A Kona Process 153 CR
served as the home for the new fork and shock, with a 170mm Lyrik RC2 up front and a Super Deluxe RCT at the back. As far as fork setup goes, my current air pressure is around 10% higher than what I ran in the 2018 model, due to the increase in negative volume, and I'm also running one less token than usual. The reduction in the number of tokens is due to the curve created by the new air spring – with more support in the middle of the travel there's not as much need to increase the end stroke ramp up. Depending on the terrain I usually ran between one or two clicks of high-speed compression from fully open, but I can see bigger riders or those who frequent high speed, really rough terrain appreciating the new external adjustments. Each click is distinct, and makes a difference that can actually be felt on the trail.
It'd be easy to think that increasing a fork's negative travel would result in a super squishy, ultra plush ride, but that's not entirely true. The Lyrik is
nice and soft off the top, but I didn't feel much of a difference between the initial stroke of the 2018 vs. the 2019 Lyrik - it's in the middle of the stroke where the revised air spring is most noticeable. There's more support, which keeps the fork from diving too deeply into its travel in really rough terrain.
Now, 'mid-stroke support' is one of those terms that gets thrown around so much it's almost become a cliché, but it is an important characteristic of a well-performing fork. Ideally, you want a responsive and supple beginning stroke, in order to take the edge of the small bumps and chattery sections of trail. After that, the middle of the fork's travel should be smooth and controlled, without any unwanted diving during bigger hits. The Lyrik RC2 hits the mark on all those points, with a slippery-smooth initial portion of its travel, followed by plenty of support in the middle of the travel that helped keep it from getting sucked into the spaces between the endless spiderwebs of roots that crisscrossed the trails in New Zealand. I was also impressed by the level of comfort the Lyrik delivered – even on stages that stretched past the 10-minute mark, on trails that were full of unrelenting sections of anaconda-like roots, I never experienced any hand pain or discomfort.

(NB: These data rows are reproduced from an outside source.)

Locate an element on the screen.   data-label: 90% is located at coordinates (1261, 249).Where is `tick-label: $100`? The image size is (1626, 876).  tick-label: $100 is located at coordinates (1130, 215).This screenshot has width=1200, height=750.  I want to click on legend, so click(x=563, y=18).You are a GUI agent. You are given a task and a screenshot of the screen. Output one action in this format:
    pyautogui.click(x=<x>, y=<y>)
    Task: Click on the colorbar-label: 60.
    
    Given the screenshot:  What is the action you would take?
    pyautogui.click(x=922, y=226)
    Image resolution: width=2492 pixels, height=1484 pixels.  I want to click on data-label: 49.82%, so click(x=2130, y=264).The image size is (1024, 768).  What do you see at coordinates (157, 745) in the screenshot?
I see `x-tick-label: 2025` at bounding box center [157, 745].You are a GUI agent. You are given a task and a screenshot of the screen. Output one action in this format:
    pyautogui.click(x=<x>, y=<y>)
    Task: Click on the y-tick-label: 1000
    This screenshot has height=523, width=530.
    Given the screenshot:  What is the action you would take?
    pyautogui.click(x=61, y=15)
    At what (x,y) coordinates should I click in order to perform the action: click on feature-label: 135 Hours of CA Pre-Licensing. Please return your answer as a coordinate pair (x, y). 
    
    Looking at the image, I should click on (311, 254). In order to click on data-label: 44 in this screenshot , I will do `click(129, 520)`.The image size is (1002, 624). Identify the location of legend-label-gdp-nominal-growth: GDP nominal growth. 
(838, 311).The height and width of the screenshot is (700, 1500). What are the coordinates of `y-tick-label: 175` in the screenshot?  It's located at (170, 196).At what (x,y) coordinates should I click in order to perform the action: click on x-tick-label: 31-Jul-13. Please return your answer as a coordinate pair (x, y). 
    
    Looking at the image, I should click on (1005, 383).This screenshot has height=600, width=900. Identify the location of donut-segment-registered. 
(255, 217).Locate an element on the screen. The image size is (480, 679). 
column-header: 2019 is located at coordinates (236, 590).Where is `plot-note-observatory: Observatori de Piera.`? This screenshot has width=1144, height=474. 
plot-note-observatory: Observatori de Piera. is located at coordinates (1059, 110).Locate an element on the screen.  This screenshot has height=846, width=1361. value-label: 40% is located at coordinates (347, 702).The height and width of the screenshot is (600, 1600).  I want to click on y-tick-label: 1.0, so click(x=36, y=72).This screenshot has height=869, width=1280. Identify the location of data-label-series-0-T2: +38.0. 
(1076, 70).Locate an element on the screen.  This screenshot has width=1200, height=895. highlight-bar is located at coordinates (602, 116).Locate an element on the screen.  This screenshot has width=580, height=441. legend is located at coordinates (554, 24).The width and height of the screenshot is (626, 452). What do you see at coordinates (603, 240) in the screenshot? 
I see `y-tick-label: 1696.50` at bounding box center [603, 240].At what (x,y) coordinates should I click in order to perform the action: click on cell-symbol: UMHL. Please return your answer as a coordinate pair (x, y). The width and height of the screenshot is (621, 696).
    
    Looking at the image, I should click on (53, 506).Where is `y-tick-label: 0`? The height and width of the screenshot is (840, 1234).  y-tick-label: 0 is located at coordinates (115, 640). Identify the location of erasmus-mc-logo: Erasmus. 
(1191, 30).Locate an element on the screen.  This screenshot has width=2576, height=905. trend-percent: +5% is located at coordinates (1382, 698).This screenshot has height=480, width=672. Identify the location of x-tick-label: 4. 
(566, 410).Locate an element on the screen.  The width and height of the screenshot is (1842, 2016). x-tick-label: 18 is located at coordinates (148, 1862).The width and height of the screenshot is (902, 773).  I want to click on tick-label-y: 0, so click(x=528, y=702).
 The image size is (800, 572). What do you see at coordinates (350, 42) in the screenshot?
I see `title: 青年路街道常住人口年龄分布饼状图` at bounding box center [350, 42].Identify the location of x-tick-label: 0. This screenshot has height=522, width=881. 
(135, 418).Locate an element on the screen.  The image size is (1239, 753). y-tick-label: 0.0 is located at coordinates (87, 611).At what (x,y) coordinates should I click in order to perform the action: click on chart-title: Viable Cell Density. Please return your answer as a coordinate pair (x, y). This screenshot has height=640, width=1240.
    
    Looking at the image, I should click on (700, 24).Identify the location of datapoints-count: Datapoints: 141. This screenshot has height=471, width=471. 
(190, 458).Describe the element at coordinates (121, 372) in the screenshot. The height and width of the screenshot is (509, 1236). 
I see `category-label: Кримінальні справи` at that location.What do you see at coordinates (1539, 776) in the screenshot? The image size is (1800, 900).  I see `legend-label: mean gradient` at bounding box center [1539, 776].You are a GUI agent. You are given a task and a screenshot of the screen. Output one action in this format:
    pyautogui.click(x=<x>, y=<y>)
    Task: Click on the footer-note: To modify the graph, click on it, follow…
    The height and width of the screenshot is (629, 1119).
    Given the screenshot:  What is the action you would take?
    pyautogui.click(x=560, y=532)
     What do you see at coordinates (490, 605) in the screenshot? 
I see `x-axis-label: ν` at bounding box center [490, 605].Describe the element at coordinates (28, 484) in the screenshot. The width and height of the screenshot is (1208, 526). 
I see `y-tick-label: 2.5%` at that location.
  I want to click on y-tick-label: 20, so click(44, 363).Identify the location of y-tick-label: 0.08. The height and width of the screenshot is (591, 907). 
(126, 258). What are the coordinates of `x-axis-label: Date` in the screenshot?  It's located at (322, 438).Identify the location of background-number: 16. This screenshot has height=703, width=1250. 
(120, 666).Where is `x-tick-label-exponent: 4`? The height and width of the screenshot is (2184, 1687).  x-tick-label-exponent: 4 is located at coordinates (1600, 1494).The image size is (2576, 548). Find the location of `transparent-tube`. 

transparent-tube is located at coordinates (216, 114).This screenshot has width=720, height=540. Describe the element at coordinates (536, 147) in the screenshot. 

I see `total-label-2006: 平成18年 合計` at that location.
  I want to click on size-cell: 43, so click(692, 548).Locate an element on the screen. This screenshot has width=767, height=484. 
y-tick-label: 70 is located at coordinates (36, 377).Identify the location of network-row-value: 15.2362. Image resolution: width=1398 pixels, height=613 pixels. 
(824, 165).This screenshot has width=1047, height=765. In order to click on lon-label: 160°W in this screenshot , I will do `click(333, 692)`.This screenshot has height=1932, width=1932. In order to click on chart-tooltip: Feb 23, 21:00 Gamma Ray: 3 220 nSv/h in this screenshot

Overall, the changes to the Lyrik are more evolutionary than revolutionary, but they do serve to create a fork that remains even more composed when blasting through the rough stuff, and the fact that the new air spring is available as a reasonably priced aftermarket upgrade is a nice touch. How does the Lyrik stack up against the rest of the field? I'd place it right up there in the lead pack, but keep an eye out for a more definitive conclusion, including notes on durability, once we spend some more time on it and get a chance to pit it against other contenders in back-to-back testing.